My Ducati (a 1995 Supersport 900SS) had an awesome sound, but a number of problems. It ran horribly at low revolutions, jerked and started at low speeds, and ran out of puff quite abruptly when accelerating hard above 5000 RPM. It fouled spark plugs continually and also backfired, since it was running rich. Also the sound was so awesome that at times I found myself in physical pain while riding, earplugs or not.

After a long time fiddling with the carburetors, I finally decided that I’d gone as far as I could there and it was time to look elsewhere for the fault. The workshop manual had a single line in the section devoted to carburetion: modified exhaust systems may affect the running of the engine.

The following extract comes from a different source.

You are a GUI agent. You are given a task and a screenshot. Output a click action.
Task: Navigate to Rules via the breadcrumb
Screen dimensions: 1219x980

The previous owner had told me that he’d had the mufflers de-baffled. The other bikes I’d heard had sounded a lot quieter. Taking the mufflers apart was simple, just take them off the bike and then drill the rivets at the ends out. It was time to investigate, and what I found is pictured below:

This was quite a surprise. I’d had a mental picture of a welded can of plates, tubes and baffles, with metal baffle plates removed via angle grinder. Some reading and I found out that there are two main types of muffler – resonance box (with baffle plates, helmholz resonator boxes, and flow passages), and absorbers (with a simple perforated tube surrounded by packed sound-absorbing material). Absorber mufflers are associated with high-performance engines, due to their inherently free-breathing qualities. They put out a characteristic deep bass sound, and performance characteristics are largely dictated by the mass of packing inside the muffler casing. The usual story is that the more packing there is, the better they go. In my reading, I found that a standard trick in motorcycle racing is to go to track with up to four sets of mufflers and to weigh them after each race, changing or repacking as needed before the next race. This can make a difference of 1 – 2 %, in terms of performance and power output, and in racing that can be the difference between podium and pack.

I certainly hadn’t expected to see that the ‘de-baffling’ was just removing three quarters of the original high-quality packing material and then wiring the remainder on so it didn’t bounce around. Very much a standard Kiwi trade job.

Cheap. Nasty. Not impressed. I bought a box of generic fibreglass muffler packing, which looked like this:

The remaining original packing and the wiring was taken off. I spent a while scrubbing everything with degreaser to get most of the carbon buildup off, then I got geared up. Glasses, gloves, overalls (I should have had a respirator mask, too – particulates in this stuff are nasty), and got to stuffing the wooly, soft, pillowy fibreglass in. The technique which I found worked best was to get it most of the way there, nearly close the muffler up, and shove as much stuffing as possible in through the narrow gap remaining with a steel ruler or similar instrument. I managed in the end to get nearly 500g of packing into each muffler.

I re-riveted the ends to finish. I debated installing some kind of threaded fastener, but decided against it. Carbon, heat, and oxidation probably meant that rivets were used for a reason – removing them just meant drilling them. Screws would probably lock themselves into place permanently in a month or two of riding.

The repacking has transformed the bike. Acceleration is smooth and progressive to peak power at 6500 RPM, where it gracefully falls off again to redline at 9000 RPM. The bike is running smoothly at low revs and low speeds again too. The exhaust note has quietened to a level where riding in residential areas is actually possible without earplugs, and my mates are giving me some stick about that. One of the guys was nearly crying when I told him that I was going to re-baffle the mufflers, but I would never go back. It’s running that much better, and this is one of the best jobs I’ve ever done on the bike.